As a consequence, that narrative continues, instead of the traditional workers' parties representing workers' real economic interests, they have become concerned only with a range of middle-class interests on sexuality, gender, the environment, human rights and so on. By creating this concept of a metropolitan elite, determining the politics of the old workers' parties - and this is extended to cover the politics of the other mainstream centre-right parties – the source of the problems of a large portion of the population is attributed to some ill-defined other.
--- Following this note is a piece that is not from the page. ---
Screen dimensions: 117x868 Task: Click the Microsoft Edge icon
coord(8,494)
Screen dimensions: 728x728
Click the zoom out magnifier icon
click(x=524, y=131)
For these hard right, conservative politicians, the narrative goes that the nation's problems are the fault of foreigners – Mexicans, Muslims, East Europeans, Chinese, Palestinians – and to address these problems, the narrative continues, we need to pull up the drawbridge – Brexit, America First, build a wall. But, the conservative right then says the old mainstream parties will not do that because they are more concerned with these other issues, which cut across the idea of such isolation.
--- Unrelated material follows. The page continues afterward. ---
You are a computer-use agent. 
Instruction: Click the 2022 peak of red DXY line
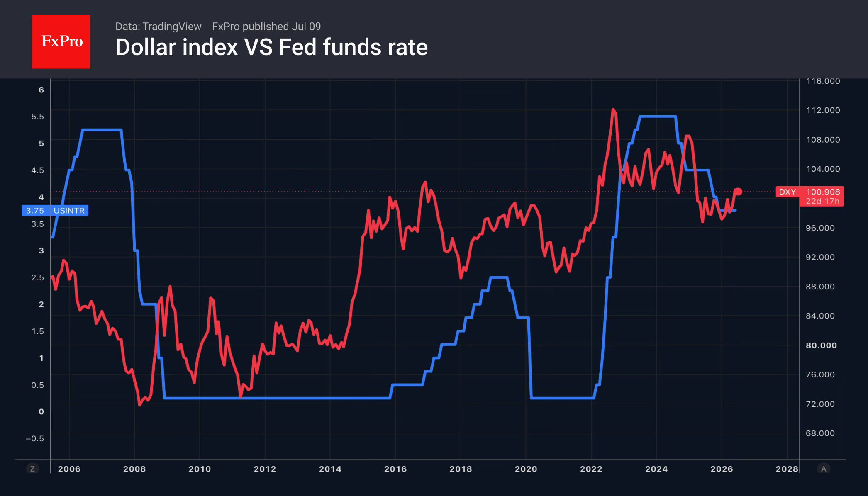pyautogui.click(x=613, y=110)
As this Alt-Right frames the argument, the solutions are indeed collective solutions, as socialists have always argued, but those collective solutions are based not on class as the collective, but the nation. By this means, class and nation are fused together, the interests of the class are inseparable from the interests of the nation; the Alt-Right are the proponents of the national interest, and thereby represents the working-class interest, ergo they are the true workers' party, and socialism is national socialism.

It is, of course, bunkum, and nor is it new bunkum. The same snake oil was peddled by Henry Ford, in the 1930's, in the US, by Oswald Moseley in the UK, by Benito Mussolini in Italy, and Hitler in Germany, although more specifically by Otto Strasser and others, whose ideas now form a core element of National Bolshevism, and played a significant part in the ideas of those Zionists who established the modern state of Israel, for example via the Lehi Group) – whose members included Yitzhak Shamir, (Israeli Prime Minister in 1983-4 and 1986-92).
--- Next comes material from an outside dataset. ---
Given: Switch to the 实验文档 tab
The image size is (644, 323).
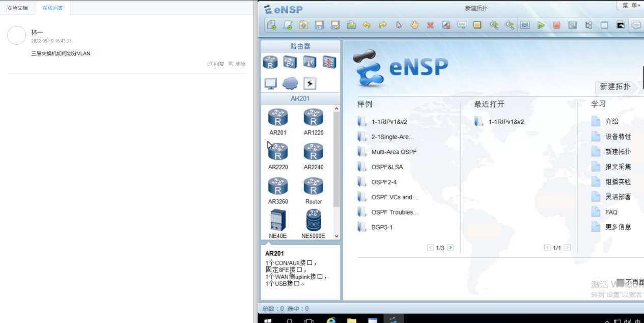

What is different, at the moment, compared to Mussolini's Italy, and Hitler's Germany, is that these Alt-Right politicians, in the US and Western Europe, are not backed by paramilitary forces that go around smashing up the organisations of their opponents. They don't need to, because the real workers' organisations are weak, and it is simply sufficient to close down their voices by use of the media the Alt-Right controls, and by psychological bullying calling anyone who speaks out over Brexit a “Remoaner” and so on, or anyone who challenges Trump's ridiculous nonsense a purveyor of “fake news”.

Yet, in parts of Central and Eastern Europe, more or less paramilitary forces do back up these Alt-right politicians, who have been allowed to flout the basic norms of bourgeois democracy, and EU laws. In Russia, such force, along with political assassinations is carried out against the regime's opponents. Erdogan has responded to the supposed coup attempt, in Turkey, by a harsh crack down, the sacking of tens of thousands of potential opponents and so on. 

Netanyahu runs a militarised state, that routinely acts violently against not only Palestinians living in the West Bank and Gaza, but against opponents within Israel's own borders. It has been further emboldened by the support given by Trump, who has now brought appearance and reality, at least, into alignment, by killing off the fantasy of the US pursuing a Two-State solution. Day by day, Trump closes down democratic life in the US, and undermines the basis of a free press, and he is backed up by a string of right-wing militia groups that possess around 90% of the firearms in private hands.

In the UK, there has been a spike in race hate incidents following the Brexit vote, and just as BNP members sank into UKIP, now they will sink back, along with UKIP members into a rapidly right moving Tory Party, as they have done on many previous occasions.